Available records:
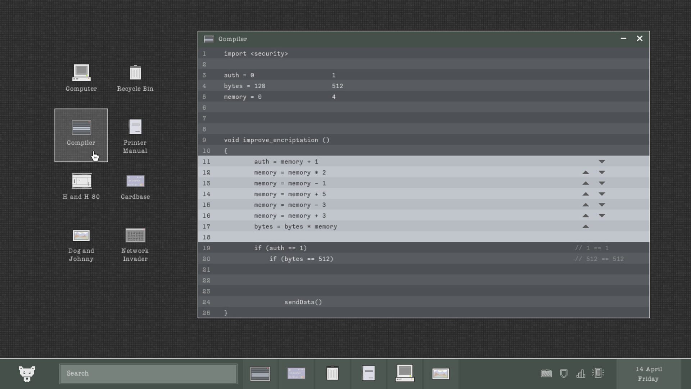Click the keyboard icon in the system tray
Image resolution: width=691 pixels, height=389 pixels.
pyautogui.click(x=546, y=374)
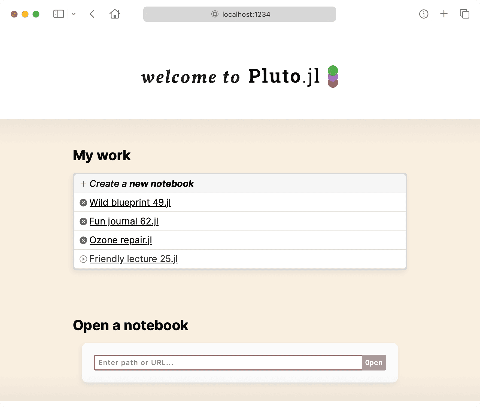The height and width of the screenshot is (407, 480).
Task: Go to the browser home page
Action: coord(115,14)
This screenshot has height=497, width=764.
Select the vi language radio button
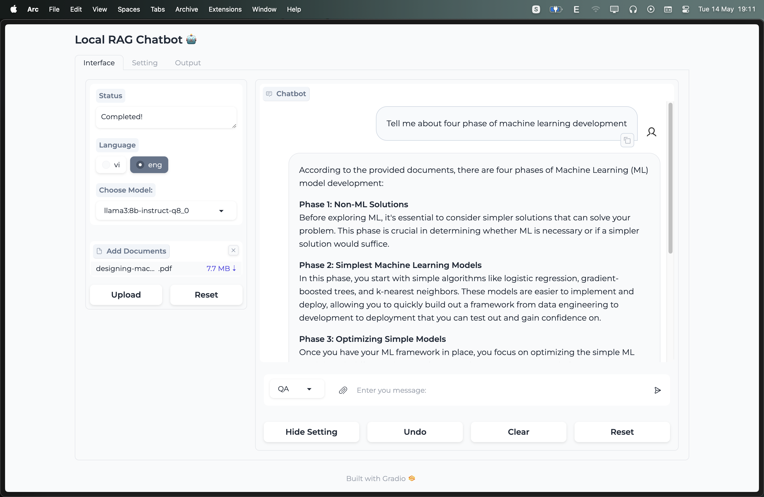(106, 165)
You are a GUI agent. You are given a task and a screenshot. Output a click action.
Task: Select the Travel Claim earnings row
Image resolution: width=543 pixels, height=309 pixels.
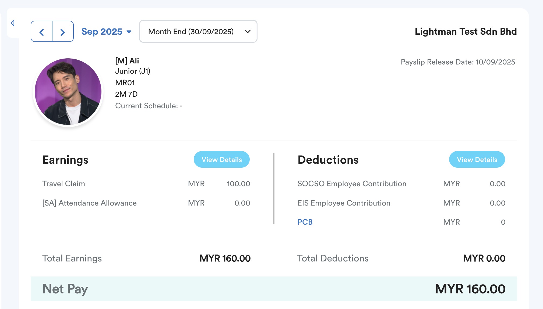tap(64, 184)
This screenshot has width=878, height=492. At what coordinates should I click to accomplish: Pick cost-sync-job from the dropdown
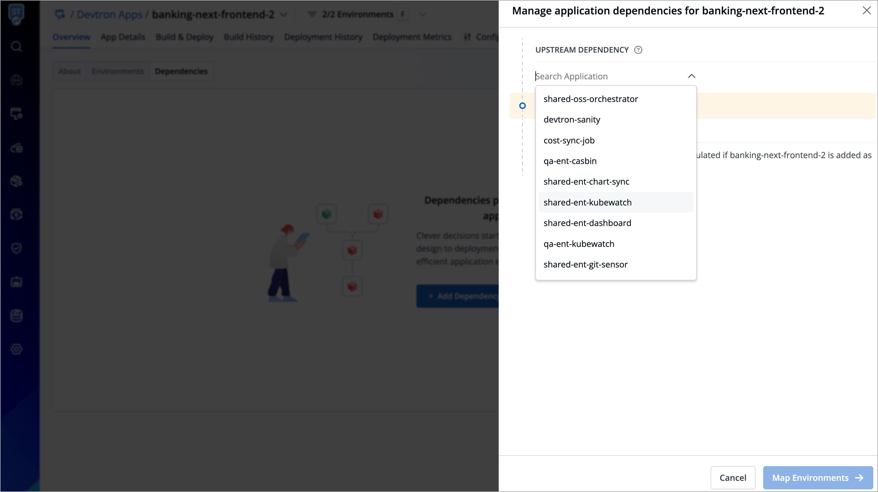569,141
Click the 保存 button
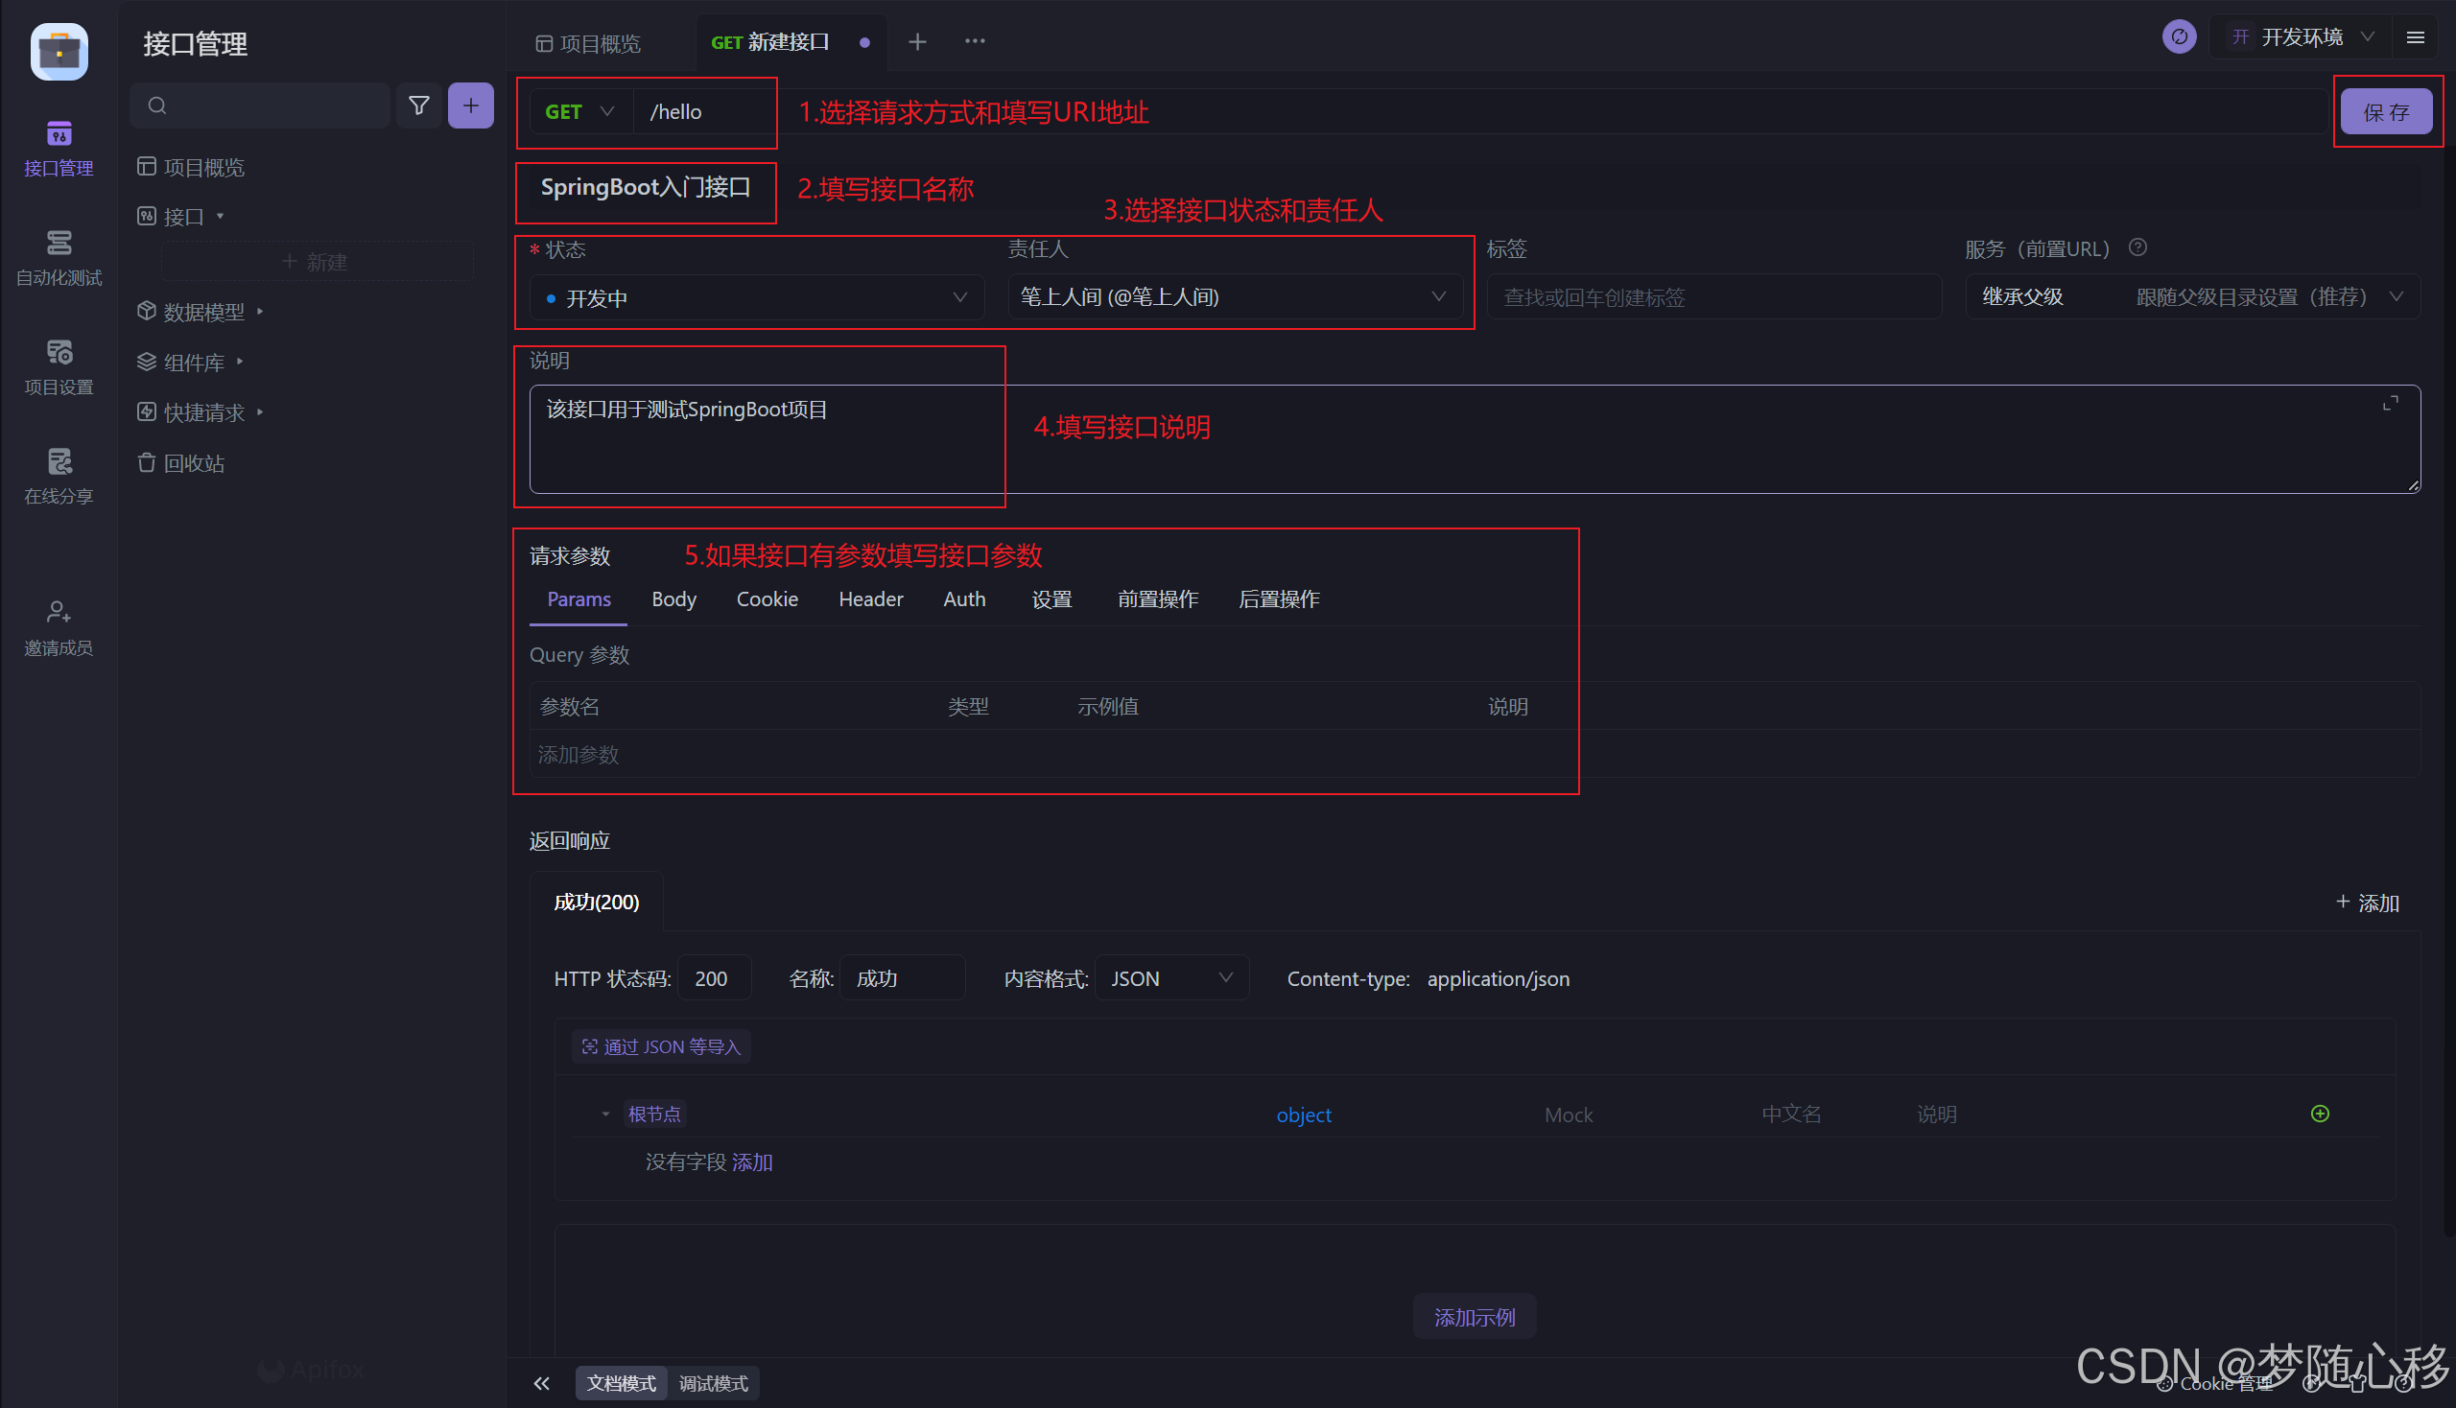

Exercise brief: Print only the lines running from the line that contains "Select the vi language radio button" to the final line of the listing, both included. Omit every picture.

Written solution:
Select the vi language radio button
(106, 165)
You are a GUI agent. You are given a task and a screenshot. Output a click action.
Task: Select the Travel Claim earnings row
Image resolution: width=543 pixels, height=309 pixels.
tap(64, 184)
This screenshot has width=878, height=492. At what coordinates should I click to accomplish: Pick cost-sync-job from the dropdown
569,141
Click the 保存 button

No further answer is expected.